Exercise description
Reproduce the records word for word, beginning at the first line and continuing through the line that contains "point(378,220)", with both ends included. Leave the pictures out of your answer.
>>>>>
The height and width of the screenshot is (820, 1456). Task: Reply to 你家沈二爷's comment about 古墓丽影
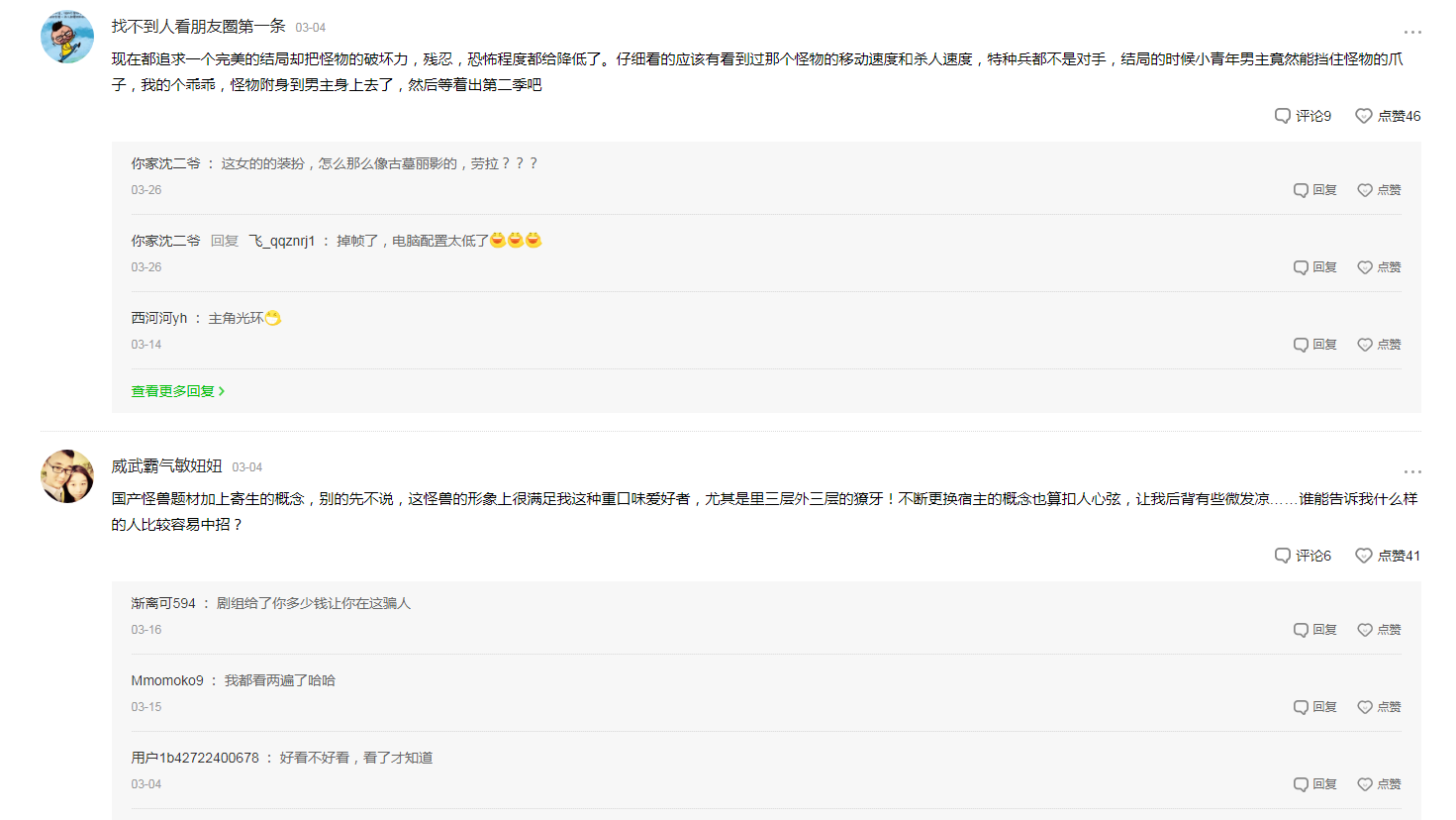point(1315,190)
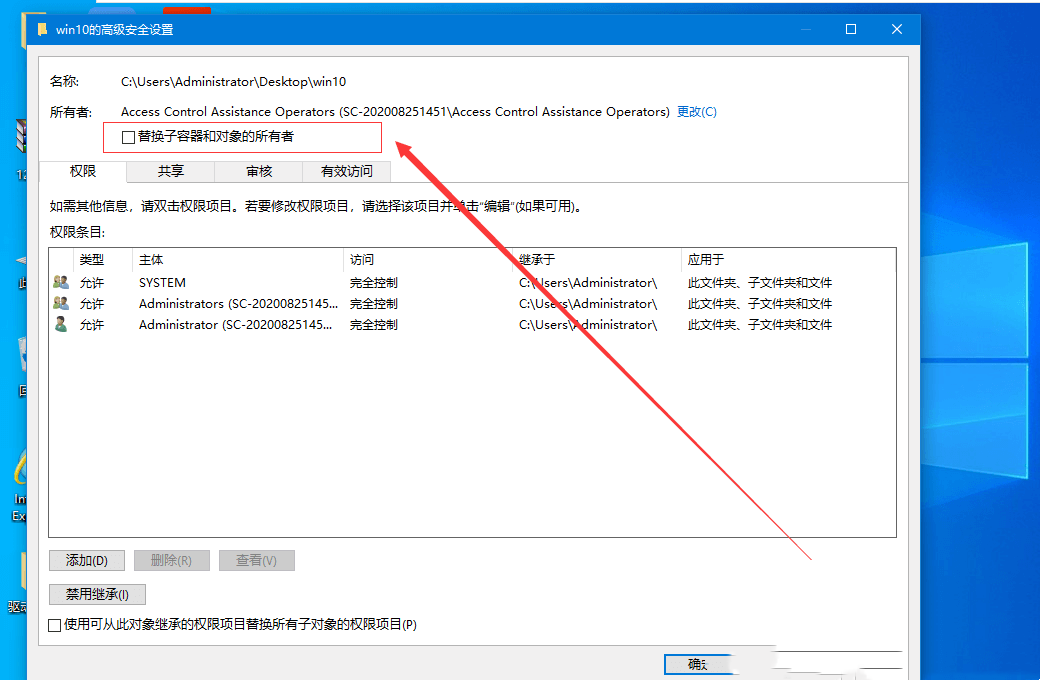Click the 禁用继承(I) button
Screen dimensions: 1040x680
click(x=96, y=593)
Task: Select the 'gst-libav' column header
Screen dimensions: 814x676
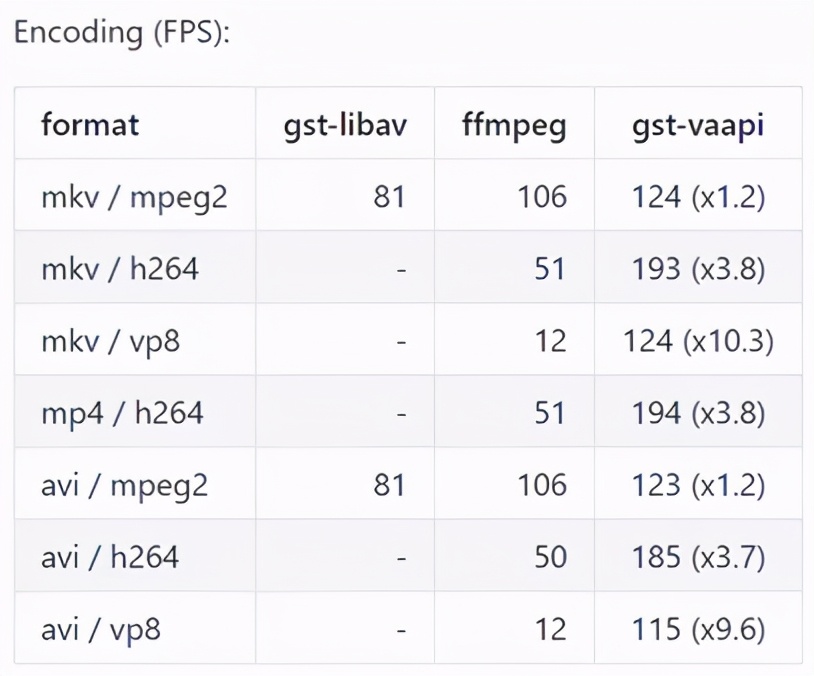Action: (345, 126)
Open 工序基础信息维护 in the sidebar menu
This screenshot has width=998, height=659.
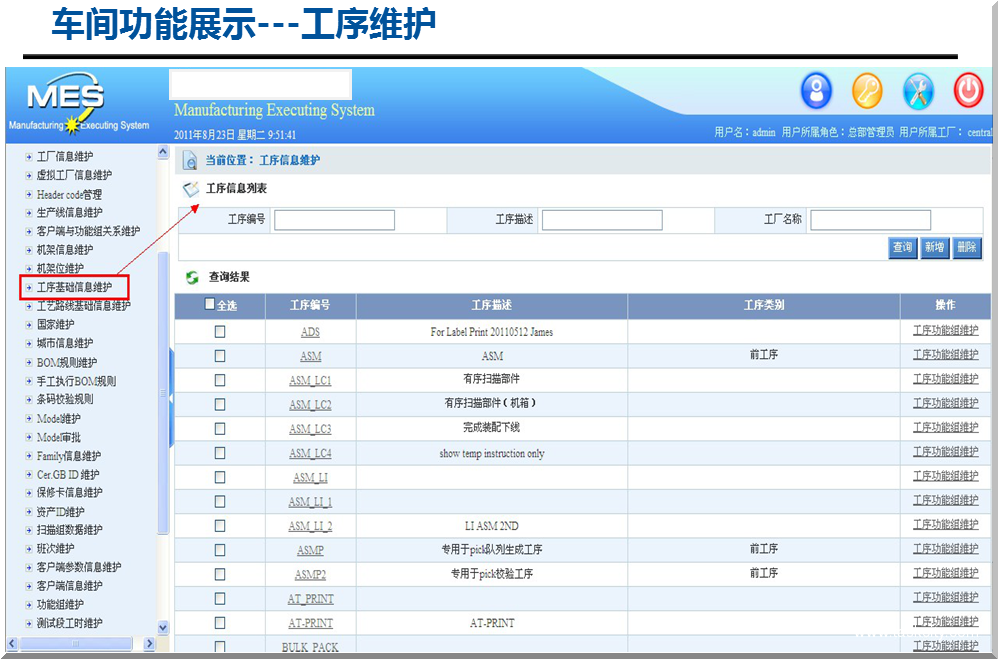(75, 287)
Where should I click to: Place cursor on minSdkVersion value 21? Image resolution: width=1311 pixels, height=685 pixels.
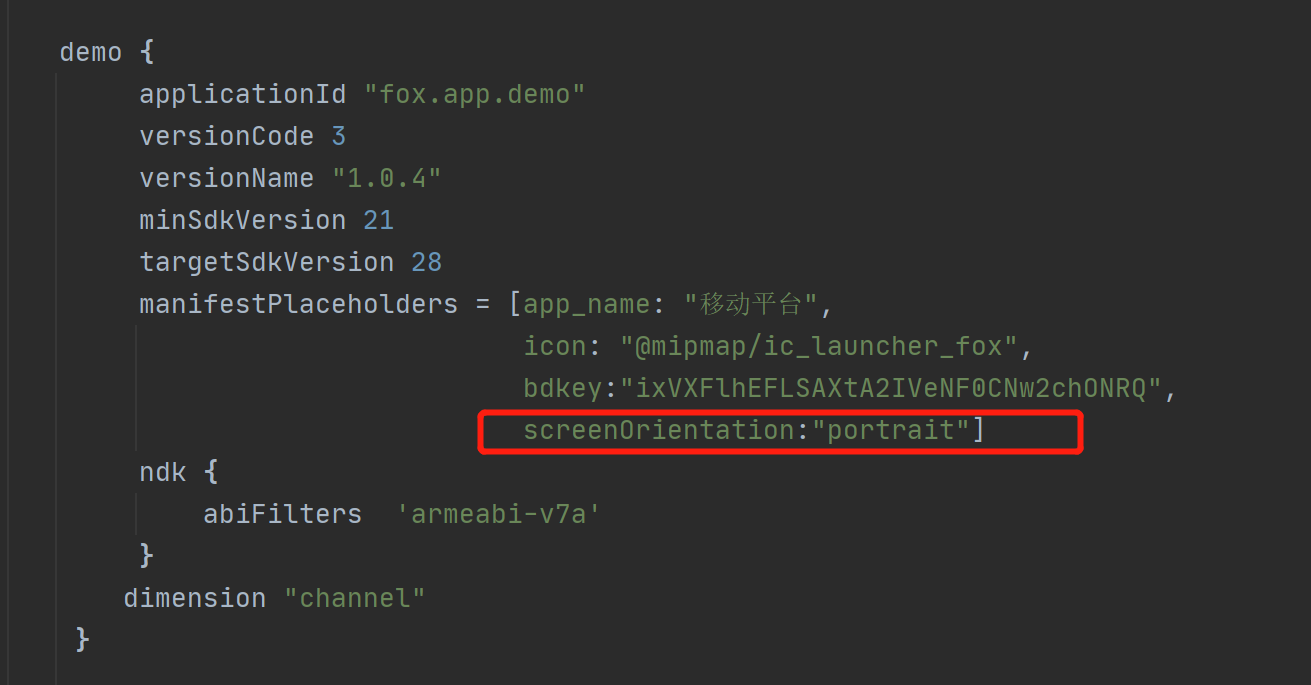point(378,220)
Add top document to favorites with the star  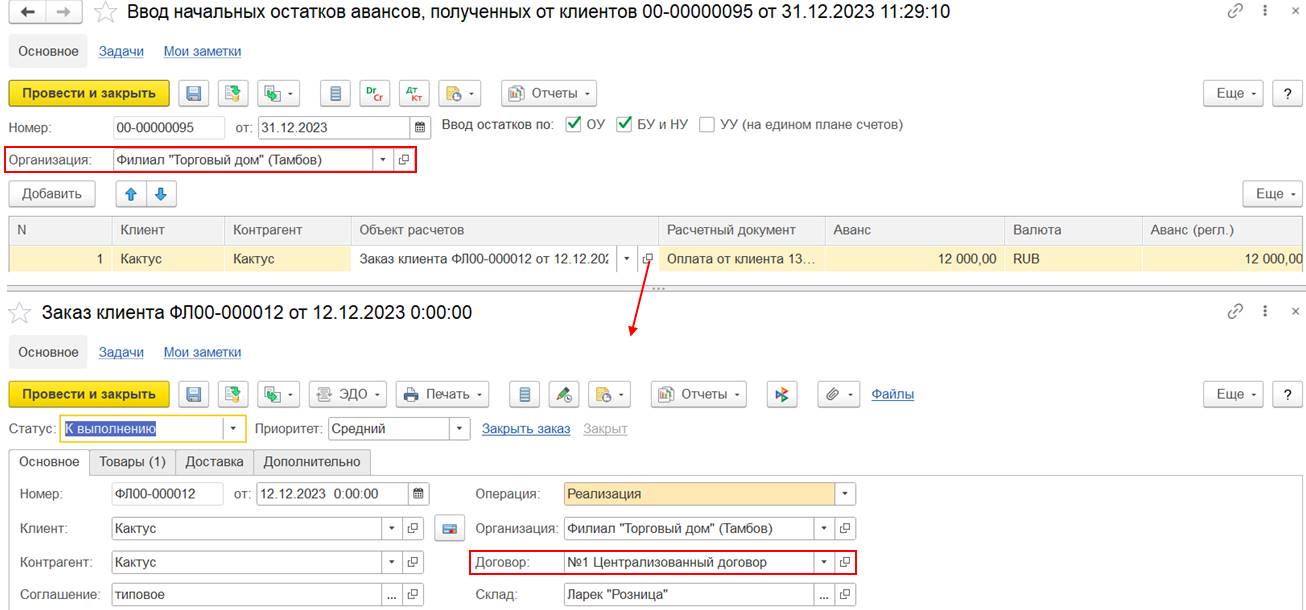pyautogui.click(x=104, y=12)
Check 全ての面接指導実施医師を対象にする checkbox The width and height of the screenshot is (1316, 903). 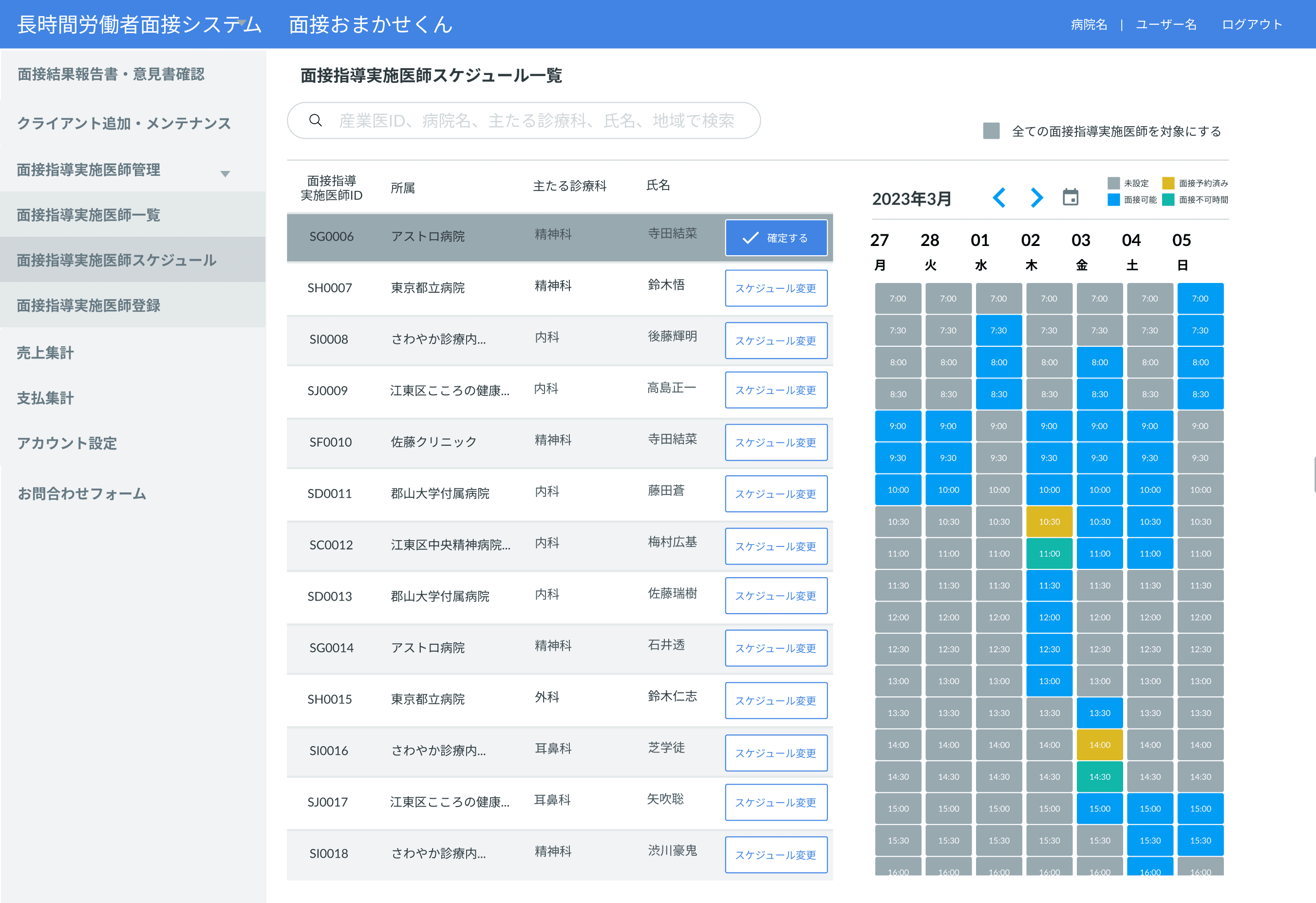[991, 131]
<<<<<
Expected output
The height and width of the screenshot is (820, 1456). Task: Reply to 你家沈二爷's comment about 古墓丽影
point(1315,190)
Click the 禁用继承(I) button
Screen dimensions: 1040x680
click(x=96, y=593)
Task: Select the 'gst-libav' column header
Screen dimensions: 814x676
Action: (345, 126)
Open 工序基础信息维护 in the sidebar menu
This screenshot has width=998, height=659.
(75, 287)
Where should I click to: Place cursor on minSdkVersion value 21? Image resolution: width=1311 pixels, height=685 pixels.
point(378,220)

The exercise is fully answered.